**Instructions to follow**
Reproduce every line of the records below word for word, leaving out the pictures.

**Provided records**
======

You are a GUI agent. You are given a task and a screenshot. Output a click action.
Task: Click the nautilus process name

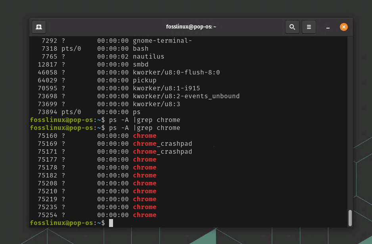pos(148,57)
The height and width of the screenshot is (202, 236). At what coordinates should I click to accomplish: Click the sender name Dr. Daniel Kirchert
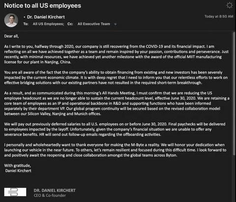coord(46,17)
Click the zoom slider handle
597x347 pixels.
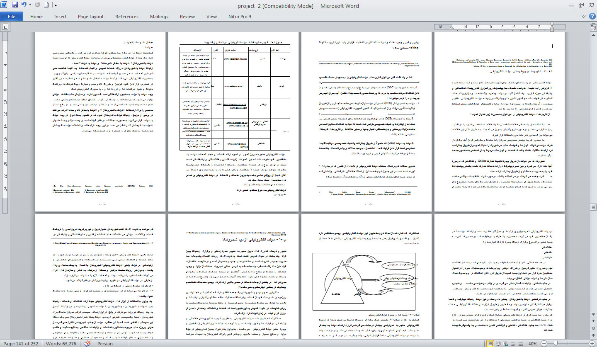pos(556,344)
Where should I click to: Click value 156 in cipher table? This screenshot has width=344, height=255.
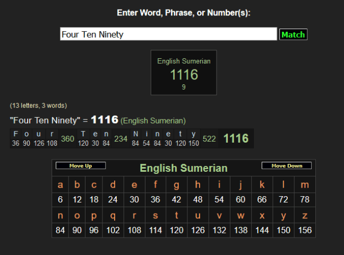coord(305,231)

======

**Response to the exercise**
You are a GUI agent. You are given a task and a screenshot. Output a click action.
Task: Click the nautilus process name

pos(148,57)
The height and width of the screenshot is (202, 236). At what coordinates should I click to accomplish: Click the sender name Dr. Daniel Kirchert
coord(46,17)
Click the zoom slider handle
597x347 pixels.
pos(556,344)
Where should I click to: Click value 156 in cipher table? This screenshot has width=344, height=255.
coord(305,231)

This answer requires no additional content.